List of alerts and corrective actions
This page lists all the alerts generated by the WEKA system and possible actions to take.
Name
Description
Actions
AdminDefaultPassword
The admin password is still set to the factory default.
Change the admin user password to ensure only authorized users can access the cluster.
AgentNotRunning
The WEKA local control agent is not running on a server.
Restart the agent with service weka-agent start.
ApproachingClientsUnavailability
Approaching the maximum amount of clients that can connect with the current cluster resources.
Make sure all backend containers are up or expand the cluster with more backend containers or servers.
AutoRemoveTimeoutTooLow
Stateless Client auto-remove timeout too low.
Remount the with a higher auto-remove timeout value.
BackendNumaBalancingEnabled
A server has automatic NUMA balancing enabled, which can negatively impact performance.
To disable the NUMA balancing, on the backend server, run echo 0 > /proc/sys/kernel/numa_balancing
.
BackendVersionsMismatch
There are mismatching versions of backend containers in the cluster.
Upgrade all the backend containers to match the cluster's version.
BondInterfaceCompromised
The server is configured to work with a highly available network, but has lost the connectivity redundancy. A single network failure can disconnect the server from the cluster, which will result in the unavailability of data to the server (in case of a client) or data protection reduced redundancy (in case of a backend).
To resolve the issue, check the network configuration, cables, and NICs.
BucketHasNoQuorum
Too many compute processes are down, causing the bucket compute resource to be unavailable.
Check that the compute processes and their containers are up and running and fully connected. If the issue is not resolved, contact the Customer Success Team.
BucketUnresponsive
A compute resource has failed, causing system unavailability.
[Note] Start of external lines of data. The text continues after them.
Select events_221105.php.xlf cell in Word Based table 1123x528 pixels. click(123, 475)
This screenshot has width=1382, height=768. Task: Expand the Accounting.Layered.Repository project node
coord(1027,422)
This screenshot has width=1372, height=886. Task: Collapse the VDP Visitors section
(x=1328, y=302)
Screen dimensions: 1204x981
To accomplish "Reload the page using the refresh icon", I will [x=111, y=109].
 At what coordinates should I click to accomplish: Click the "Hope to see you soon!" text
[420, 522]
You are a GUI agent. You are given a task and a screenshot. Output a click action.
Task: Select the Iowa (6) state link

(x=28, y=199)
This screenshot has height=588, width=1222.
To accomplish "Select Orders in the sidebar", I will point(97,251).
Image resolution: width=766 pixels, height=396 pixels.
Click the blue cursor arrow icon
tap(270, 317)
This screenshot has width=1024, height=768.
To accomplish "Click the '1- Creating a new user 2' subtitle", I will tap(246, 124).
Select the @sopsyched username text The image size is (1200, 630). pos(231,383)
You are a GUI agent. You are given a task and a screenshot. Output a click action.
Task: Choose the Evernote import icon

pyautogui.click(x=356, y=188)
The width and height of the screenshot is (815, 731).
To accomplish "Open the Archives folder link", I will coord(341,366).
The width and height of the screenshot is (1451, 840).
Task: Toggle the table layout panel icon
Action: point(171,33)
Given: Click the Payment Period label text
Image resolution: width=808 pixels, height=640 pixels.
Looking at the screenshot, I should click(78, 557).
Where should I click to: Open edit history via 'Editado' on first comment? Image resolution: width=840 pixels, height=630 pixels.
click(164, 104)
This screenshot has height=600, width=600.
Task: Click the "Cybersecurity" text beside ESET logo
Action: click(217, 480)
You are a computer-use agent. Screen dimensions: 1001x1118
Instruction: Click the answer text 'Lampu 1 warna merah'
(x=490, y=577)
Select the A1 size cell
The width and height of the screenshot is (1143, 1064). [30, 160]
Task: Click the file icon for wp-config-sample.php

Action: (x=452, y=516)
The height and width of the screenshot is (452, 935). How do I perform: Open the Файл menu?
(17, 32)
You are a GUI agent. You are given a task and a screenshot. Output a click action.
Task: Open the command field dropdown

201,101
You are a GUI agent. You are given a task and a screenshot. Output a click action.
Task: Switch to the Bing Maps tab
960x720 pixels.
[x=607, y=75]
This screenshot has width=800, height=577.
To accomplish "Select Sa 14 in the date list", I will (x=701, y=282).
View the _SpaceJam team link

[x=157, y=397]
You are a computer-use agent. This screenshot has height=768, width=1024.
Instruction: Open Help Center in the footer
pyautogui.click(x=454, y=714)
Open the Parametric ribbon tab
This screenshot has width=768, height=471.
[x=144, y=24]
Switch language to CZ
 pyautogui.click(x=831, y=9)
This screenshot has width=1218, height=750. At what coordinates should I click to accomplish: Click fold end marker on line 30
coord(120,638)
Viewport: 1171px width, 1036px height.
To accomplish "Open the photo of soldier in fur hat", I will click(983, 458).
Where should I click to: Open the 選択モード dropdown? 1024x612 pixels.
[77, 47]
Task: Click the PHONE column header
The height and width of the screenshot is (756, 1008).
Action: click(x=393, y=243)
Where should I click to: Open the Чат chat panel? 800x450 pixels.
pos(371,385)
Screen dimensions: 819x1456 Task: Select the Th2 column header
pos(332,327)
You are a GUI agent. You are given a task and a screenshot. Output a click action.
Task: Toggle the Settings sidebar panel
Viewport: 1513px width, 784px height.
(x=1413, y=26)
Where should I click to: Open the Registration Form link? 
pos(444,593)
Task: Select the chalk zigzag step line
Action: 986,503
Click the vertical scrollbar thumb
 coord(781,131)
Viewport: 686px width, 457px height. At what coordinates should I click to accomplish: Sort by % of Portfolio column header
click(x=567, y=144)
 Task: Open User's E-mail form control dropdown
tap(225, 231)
Check that the compute processes and their containers are up and running and fully connected. If the issue is not resolved, contact the Customer Success Team.
ChokingDetected
High congestion level detected in the cluster.
For more information, see System Congestion.
ClientNumaBalancingEnabled
A server has automatic NUMA balancing enabled which can negatively impact performance.
To disable the NUMA balancing, on the client, run echo 0 > /proc/sys/kernel/numa_balancing
.
ClientVersionsMismatch
There are clients with a version that does not match the cluster version. Some features may not be available until all the clients are upgraded.
Upgrade clients to be in the same version as the cluster by locally running weka local upgrade
.
ClockSkew
The clock of a server is skewed in relation to the cluster leader, with a time difference more than the permitted maximum of 30 seconds.
Make sure NTP is configured correctly on the servers and that their dates are synchronized.
CloudHealth
A server cannot upload events to the Weka cloud.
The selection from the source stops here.